Abstract: Access to quality healthcare services is an integral part of sustainable development goals (SDGs) and reliable electricity access is a pre-requisite for improving human lives, enhancing healthcare delivery, education as well as other developmental growth within local communities. However, many rural locations far away from the grid centres have difficulties in accessing electricity, due to distance and cost of extension of grid to such areas, and this has resulted in the inability to provide basic amenities.
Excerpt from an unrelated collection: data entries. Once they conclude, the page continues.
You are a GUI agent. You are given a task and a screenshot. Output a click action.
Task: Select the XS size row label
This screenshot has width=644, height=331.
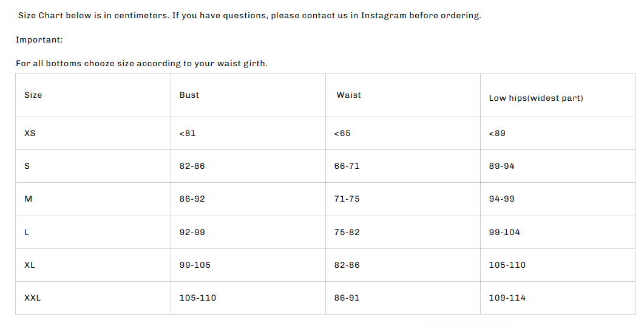tap(30, 133)
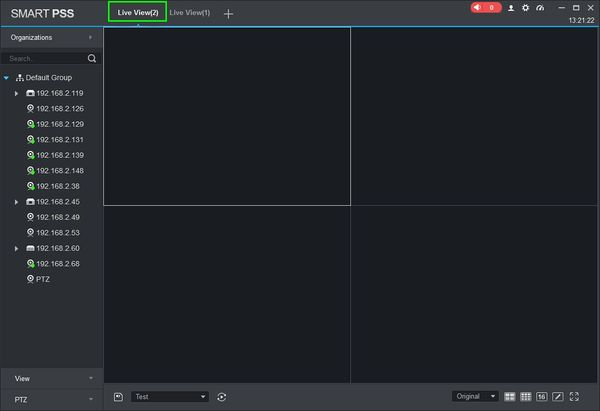
Task: Click the device search field
Action: point(44,59)
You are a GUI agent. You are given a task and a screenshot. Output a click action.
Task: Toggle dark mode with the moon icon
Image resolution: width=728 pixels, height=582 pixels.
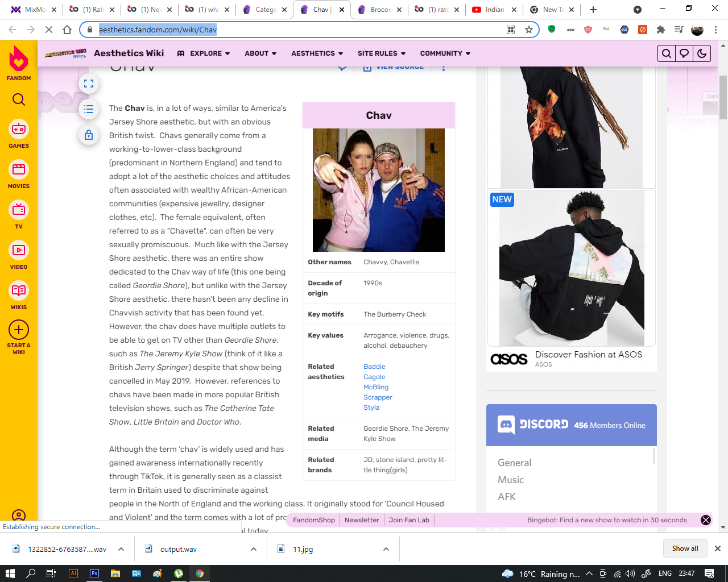tap(702, 53)
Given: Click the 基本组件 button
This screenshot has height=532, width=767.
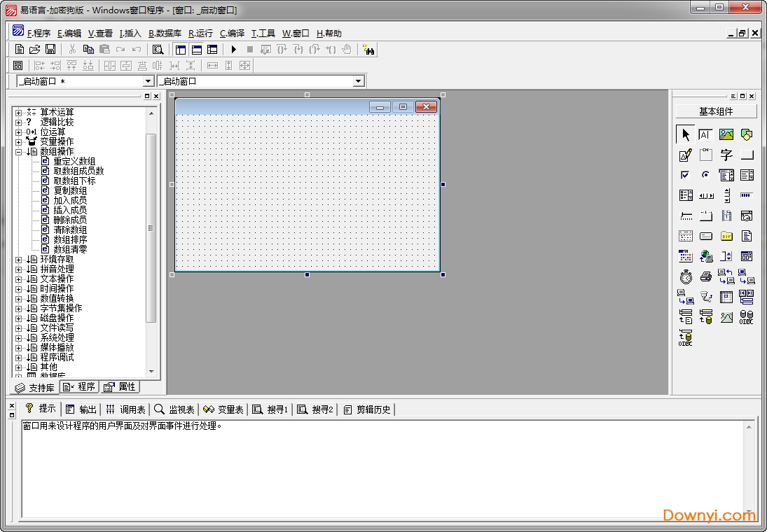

Rural healthcare centres located in such places are unable to deliver their intended mandate, thus hindering the realization of SDG 3. Therefore, the innovative idea of this study is increasing the penetration of renewable energy technology while minimizing the cost by integrating the users’ perspective with demand side management (DSM) approaches, techno-economic analysis, and environmental impact assessment of hybrid energy system configuration, taking a health institution as the case study. To meet the considered rural healthcare facility’s initial average load demand of 20.58kWh/day, an optimum PV-Gen-battery hybrid system was selected using HOMER with cost of energy (COE) of $0.224/kWh, net present cost (NPC) of $61,917.6 and initial capital cost of $16,046.5. After the DSM measures were applied to reduce the peak and average demand, an optimum hybrid system was obtained, producing a COE of $0.166/kWh, NPC of $18,614.7 and initial capital cost of $10,070.8. The cost saving realized for the considered rural healthcare facility is $0.057/kWh, representing a 25.8% reduction from the current COE and a 70% reduction in Total NPC. On the other hand, the optimal configurations gave around a 75% reduction in CO2 emissions compare to a diesel-alone configuration. The work provides novel insights which may be applicable worldwide. It has the potential to significantly advance the development of high-quality and timely evidence to underpin current and future developments in the rural energy sector and contribute to the implementation of SDG3 and 7.